The Best Way to Ask for Cash Instead of Gifts for Your Wedding

Having a registry for your wedding can be complicated, and you might end up with a bunch of stuff you don't actually need. Asking for cash instead of gifts is becoming more and more acceptable, but there's a right way to go about it.

Photo by *Nom & Malc.

With a gift registry you'll probably end up with things you rarely use in the future, like a fondue set, fancy plates, or crystal candlesticks. Instead, you can ask for cash as your wedding gift and put it toward your honeymoon, home, or what have you. If you want to ask for money, Taryn Williford at Apartment Therapy provides an example what you should say:

We're so lucky to be able to spend our wedding day with all of our friends and family; your presence is truly all the present we need. Because we [have all the basic household supplies covered/have a ridiculously tiny apartment] if you'd like to get us a gift to celebrate, we've created a registry fund that we'll use to [enjoy our honeymoon/save for a down payment/furnish our home together]."

Your "cash registry" information should follow the same rules as a normal registry and only be in shower invites or on your wedding web site, not in your wedding invitations. The key is to let people know what you're going to use the money for, and always remember to thank them.

Non-Traditional Registry Etiquette (Or How to Ask for Cash, Politely) [Apartment Therapy]


Comments

    I think in most Asian cultures money-giving is pretty common. IDK why we Anglo Westerns have such a big problem with it. We even invented effing giftcards.

    "Here, take something you can only use in certain places, which expires in 12 months."

      Same in most European cultures as well - I married a guy with a Macedonian background, and that side of the wedding ALL give money - they thought it was weird for me to have a gift registry (which I had for most of my parents' friends who don't really do cash).

    Some people hate them
    https://thegiftcollective.com/10-reasons-why-you-shouldnt-get-a-wedding-wishing-well/

    I did a wishing well, with a verse something like this on the invite (but something about contributing to the honey moon)

    If you were thinking of giving a gift
    to help us on our way,
    a gift of cash towards our house,
    would really make our day.
    However, if you prefer to purchase a gift,
    feel free to surprise us in your own way.
    (that and others at http://www.dreamdayinvitations.com.au/wording-and-verse-examples/wishing-well-verse )

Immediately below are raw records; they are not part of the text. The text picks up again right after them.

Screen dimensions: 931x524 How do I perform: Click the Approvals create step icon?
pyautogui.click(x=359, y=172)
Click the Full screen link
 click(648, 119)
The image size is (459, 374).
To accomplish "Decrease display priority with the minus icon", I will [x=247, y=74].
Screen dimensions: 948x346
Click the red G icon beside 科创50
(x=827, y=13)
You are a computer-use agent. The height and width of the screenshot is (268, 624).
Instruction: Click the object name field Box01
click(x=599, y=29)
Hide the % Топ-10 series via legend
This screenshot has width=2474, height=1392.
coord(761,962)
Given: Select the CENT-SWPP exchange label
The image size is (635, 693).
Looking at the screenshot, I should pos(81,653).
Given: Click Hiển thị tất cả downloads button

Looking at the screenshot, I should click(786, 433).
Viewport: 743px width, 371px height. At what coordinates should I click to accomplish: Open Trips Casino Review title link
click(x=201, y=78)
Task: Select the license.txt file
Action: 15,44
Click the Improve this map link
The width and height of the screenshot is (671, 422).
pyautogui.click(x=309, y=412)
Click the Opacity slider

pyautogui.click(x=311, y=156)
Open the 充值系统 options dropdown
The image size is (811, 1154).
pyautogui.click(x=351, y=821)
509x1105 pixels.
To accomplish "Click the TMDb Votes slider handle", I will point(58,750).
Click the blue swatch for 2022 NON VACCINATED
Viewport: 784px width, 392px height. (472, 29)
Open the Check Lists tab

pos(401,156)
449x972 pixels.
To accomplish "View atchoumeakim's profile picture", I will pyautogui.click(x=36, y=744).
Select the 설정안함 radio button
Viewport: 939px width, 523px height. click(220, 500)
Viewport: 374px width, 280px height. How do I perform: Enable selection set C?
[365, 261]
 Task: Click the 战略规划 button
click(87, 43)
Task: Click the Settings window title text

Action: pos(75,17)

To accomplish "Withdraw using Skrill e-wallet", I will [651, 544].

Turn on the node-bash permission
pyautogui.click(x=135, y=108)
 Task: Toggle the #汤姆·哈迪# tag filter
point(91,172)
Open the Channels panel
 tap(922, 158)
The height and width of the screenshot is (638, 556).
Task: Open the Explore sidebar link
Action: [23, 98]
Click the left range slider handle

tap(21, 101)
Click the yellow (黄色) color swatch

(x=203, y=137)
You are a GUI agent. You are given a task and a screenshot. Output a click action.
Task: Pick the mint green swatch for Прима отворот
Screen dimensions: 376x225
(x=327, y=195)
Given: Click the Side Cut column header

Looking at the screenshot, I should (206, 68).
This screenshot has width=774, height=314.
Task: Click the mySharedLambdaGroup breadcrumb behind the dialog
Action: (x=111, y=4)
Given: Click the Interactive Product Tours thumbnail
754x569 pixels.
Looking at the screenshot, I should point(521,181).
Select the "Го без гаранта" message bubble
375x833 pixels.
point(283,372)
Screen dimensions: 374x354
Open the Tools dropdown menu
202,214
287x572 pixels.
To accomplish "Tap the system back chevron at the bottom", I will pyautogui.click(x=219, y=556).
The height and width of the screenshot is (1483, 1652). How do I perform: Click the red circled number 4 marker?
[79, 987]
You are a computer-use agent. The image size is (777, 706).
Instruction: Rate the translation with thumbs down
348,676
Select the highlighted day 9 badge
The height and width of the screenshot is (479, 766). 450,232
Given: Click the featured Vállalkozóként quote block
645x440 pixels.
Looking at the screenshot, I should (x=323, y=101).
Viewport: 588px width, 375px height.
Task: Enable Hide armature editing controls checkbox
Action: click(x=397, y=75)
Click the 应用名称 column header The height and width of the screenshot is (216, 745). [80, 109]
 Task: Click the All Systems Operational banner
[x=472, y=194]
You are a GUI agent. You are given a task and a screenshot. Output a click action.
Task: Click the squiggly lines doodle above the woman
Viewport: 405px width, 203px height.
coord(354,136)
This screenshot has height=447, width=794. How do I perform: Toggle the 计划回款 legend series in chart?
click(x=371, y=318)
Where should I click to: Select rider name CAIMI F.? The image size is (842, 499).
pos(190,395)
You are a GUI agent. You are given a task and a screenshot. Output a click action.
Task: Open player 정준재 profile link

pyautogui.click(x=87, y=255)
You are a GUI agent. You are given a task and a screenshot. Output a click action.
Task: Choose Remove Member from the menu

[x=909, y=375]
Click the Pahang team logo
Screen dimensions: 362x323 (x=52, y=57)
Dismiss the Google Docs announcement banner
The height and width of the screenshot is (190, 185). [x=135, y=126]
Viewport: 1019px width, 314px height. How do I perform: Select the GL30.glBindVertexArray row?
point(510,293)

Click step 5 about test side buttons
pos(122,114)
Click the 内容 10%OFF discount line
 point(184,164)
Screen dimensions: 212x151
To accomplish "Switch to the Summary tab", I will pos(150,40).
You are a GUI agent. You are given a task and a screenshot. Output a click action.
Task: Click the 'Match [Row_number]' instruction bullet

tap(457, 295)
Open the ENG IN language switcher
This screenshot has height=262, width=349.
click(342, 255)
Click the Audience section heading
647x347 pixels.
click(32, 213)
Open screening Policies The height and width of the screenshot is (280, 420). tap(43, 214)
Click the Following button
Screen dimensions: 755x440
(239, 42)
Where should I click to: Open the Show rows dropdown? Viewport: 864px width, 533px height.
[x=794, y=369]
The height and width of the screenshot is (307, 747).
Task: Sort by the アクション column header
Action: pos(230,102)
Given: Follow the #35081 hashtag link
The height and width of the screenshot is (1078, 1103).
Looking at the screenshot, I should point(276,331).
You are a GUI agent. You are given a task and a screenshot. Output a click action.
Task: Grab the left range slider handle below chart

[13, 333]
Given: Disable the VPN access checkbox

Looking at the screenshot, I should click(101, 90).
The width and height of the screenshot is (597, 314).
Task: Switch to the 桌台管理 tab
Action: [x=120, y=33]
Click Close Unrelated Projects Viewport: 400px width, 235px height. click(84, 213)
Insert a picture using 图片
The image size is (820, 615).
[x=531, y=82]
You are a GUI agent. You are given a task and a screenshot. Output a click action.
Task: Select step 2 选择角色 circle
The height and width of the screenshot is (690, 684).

    Or if your going on a honeymoon and need to pay it off still, a registry at travel agent.

    Traditional receptions can cost around $100 per person so i think its fine to basically get the cash to help offset the cost of that.

    And despite the wishing well request, some gave cash, some gave presents and some gave both, some friends had a good joke with us and colluded to get us 6 kmart brand toasters)

    Some reception places also have a very nice wishing well you can use for the envelopes (cards with cash in them), which is included in the price of the reception, or you can buy good ones or even a cheap cardboard one if you like.

      Honestly, those stupid little rhymes about wishing wells and whatnot are just embarrassing. If you're having a wishing well, just say that.

        That's your opinion, and your welcome to it. Some are tacky but some are quite nice and go well on wedding invites.

    Indian/Pakistani wedding invitations these days just say "No boxed gifts" down the bottom. I think that's a simple way of doing it.